Venezuela is living today in one of its worst periods in recent history. A situation that, for a country with so many resources, seems extreme and even surreal. Years of inadequate public policies and systematic corruption have brought the country to the edge of ruin. The crash was inevitable and it seems like the population hasn’t done anything to avoid it.

Hugo Chavez’s project awakened the conscience of a country plunged in inertia; it gave hope to the excluded populations and built strong grassroots movements. However, over time, without open education, the idea of change mutated into indoctrination and the popular support became a blind fanaticism. Mr. Chavez’s sudden death left the project headless and a society fractured and deeply polarized.

The inability of Nicolas Maduro to readdress critical issues, such as arbitrary designation of high ranking military officers in all strategic sectors, lack of independent public powers, and oversight, made it easier for criminal networks to infiltrate the state structures and operate with total impunity. But it would be irresponsible to put the total burden on the shoulders of the government. Extreme wings of the opposition have also contributed to the current disaster with sabotage and conspiracy by allying with and financing fringe groups as well as promoting a vision of society that most often does not recognize the needs of the lower classes and increases the social gap.

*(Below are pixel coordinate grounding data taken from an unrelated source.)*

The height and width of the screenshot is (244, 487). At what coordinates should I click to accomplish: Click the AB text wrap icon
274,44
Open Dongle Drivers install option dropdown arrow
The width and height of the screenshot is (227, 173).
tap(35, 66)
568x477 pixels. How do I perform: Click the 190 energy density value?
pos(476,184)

For years I’ve been working on a long-term independent project about the causes and consequences of violence in Venezuela and developed a wide vision of the country by following its main events and by gaining intimate access to very closed situations.

I have the duty as documentary photographer to follow this subject. But I have an even more important duty, contributing to the improvement of the relationships and understanding between my people. I know how they feel; I’ve felt that same distress firsthand.

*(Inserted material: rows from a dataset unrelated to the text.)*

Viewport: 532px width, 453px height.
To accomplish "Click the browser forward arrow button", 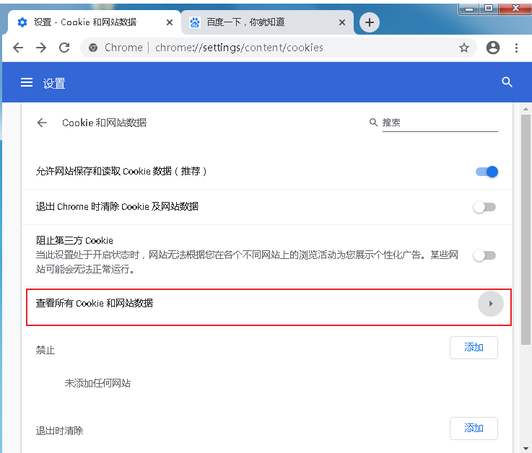I will [x=41, y=48].
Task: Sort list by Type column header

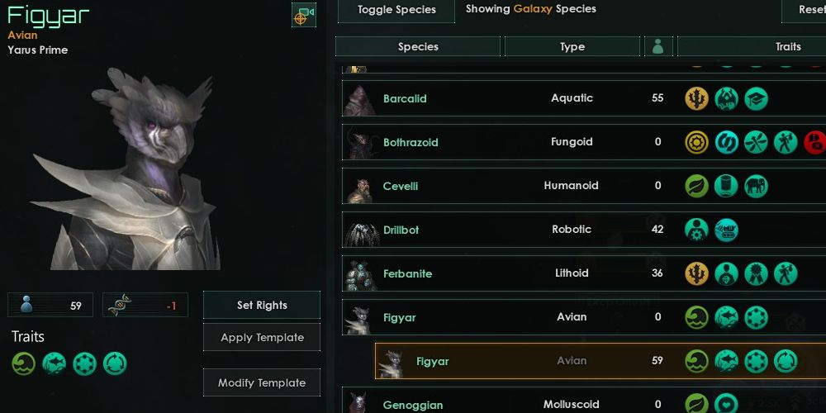Action: 572,46
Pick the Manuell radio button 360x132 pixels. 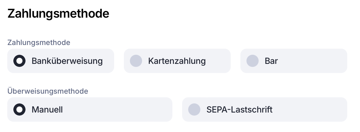[19, 109]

This is why I don’t want these stories to fall through the cracks but to be remembered through images that speak to foreign public opinion as well as to the local population and leaders to keep powers and followers accountable for their actions and help us (including me) to understand the importance of taking immediate action and responsibility for the reconstruction of our country.


Caracas, August 7th, 2017


Oscar Castillo was born in Caracas, Venezuela, in 1981. After studying psychology at Venezuelan Central University, his thirst for adventure put him on the road early on, meandering through streets all over Europe for years until photography took him back to formal education in Barcelona, Spain.

His professional work as a photographer has been geared towards social subjects that debate and promote ideas of solidarity, tolerance and respect.  Parallel to his photographic work he has developed a passion for teaching, being photography an important tool for education, inclusion and social improvement. He has organized photographic workshops with kids from excluded communities in Mexico, youngsters in IDPs camps in post-earthquake Haiti or inmates inside Venezuelan prisons. He has also taught in formal educational programs in Colombia, Argentina, Venezuela amongst others.

His reportages have been published in TIME Magazine, New York Times, International NYT, Neue Zürcher Zeitung, Slate Magazine, Foreign Policy, L.A. Times, Der Spiegel, Internazionale, LFI Leica Magazine, La Vie Magazine, Days Japan and other different major international publications. He is a 2014 and 2016 Magnum Foundation Grantee for his work about Venezuela and to research on the situation of Islam in France, respectively.